Some countries wanted to merely “enshrine the status quo”, he says, but New Zealand and other likeminded negotiators pushed to establish more ambitious, aspirational requirements – for example, to increase the size of graphic health warnings to cover 50% or more of tobacco packaging. In the end they largely succeeded, and Allen says it has been rewarding and exciting to see tobacco control go from strength to strength over the past 11 years.
Through his firm, Allen + Clarke Policy and Regulatory Specialists Limited, Allen has continued to be active in tobacco control in countries throughout the Pacific Region, while also working with governments and other clients on a wide range of other issues such as drug and alcohol policy, environmental health regulation and electoral finance law reform.

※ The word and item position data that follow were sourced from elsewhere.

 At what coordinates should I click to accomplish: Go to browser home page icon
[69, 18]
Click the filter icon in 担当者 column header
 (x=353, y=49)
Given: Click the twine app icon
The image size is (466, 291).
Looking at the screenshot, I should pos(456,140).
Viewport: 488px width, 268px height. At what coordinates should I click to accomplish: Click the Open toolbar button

In 2007, he was invited by The Union to work with the new Bloomberg Initiative to Reduce Tobacco Use grants programme. This programme, which The Union co-manages with the US-based Campaign for Tobacco-Free Kids, has now awarded more than US $125 million to 65 countries through 680 grants for projects to develop and deliver high-impact, evidence-based tobacco control interventions.
Allen also works with the Department of Tobacco Control in other ways, such as providing capacity building to officials in 10 Indian sub-national jurisdictions on preventing tobacco industry interference and facilitating training in Thailand on tobacco advertising, promotion and sponsorship.
He was the lead author on The Union’s 2012 FCTC Article 5.3 Toolkit: Guidance for Governments on Preventing Tobacco Industry Interference, which provides step-by-step guidance on the key legislative and policy elements of a strategy to safeguard laws and policies from tobacco industry interference. And recently he has been working on a position statement on international trade law and tobacco control.
“We’re trying to develop a document to help grantees and staff understand the fundamentals of trade and investment law – and most importantly, to feel comfortable engaging with governments in dialogue on the implications of trade and investment agreements for domestic tobacco control.” says Allen.
Trade and investment agreements do pose a significant risk to tobacco control legislation today, because of the “chilling effect” where the threat of trade challenges – both by governments and perhaps more significantly, the tobacco industry directly through ‘investor-state dispute mechanisms, discourage governments from putting in place new tobacco control measures.
Allen says this is particularly the case in relation to new and innovative interventions such as plain packaging and tobacco product content regulation. Developing countries in particular can be discouraged from taking action because of the potential high costs and uncertainties of litigation.
But 20 years after the FCTC was first proposed, Allen believes the progress of tobacco control is unstoppable. “We’re gradually ratcheting up”, and the incremental approach has been essential in countries like China, where “it made absolute sense to start small with local and regional actions.”
The strength of The Union as a partner to countries, he says, is that it is an effective broker. “We support the countries to do the best they can. We support all the partners, but they need to do the job, and the credit is theirs.”
Allen enjoys working on tobacco control because he can see that it’s making a difference, and its importance is evidence-based. “There are two camps of people involved in tobacco control”, he says. “Those who base their arguments on emotion and rhetoric, and those who base them on evidence.” Although he is firmly on the side of evidence, he concedes that both are needed.
As for the future, he does not set limits on what might be achieved. He points out that the tiny Pacific island of Niue aspires to become a completely tobacco-free country. It might sound impossible, but he says, over the next five to ten years countries like Niue could be a great proving ground for the next phase of turning the impossible into the possible.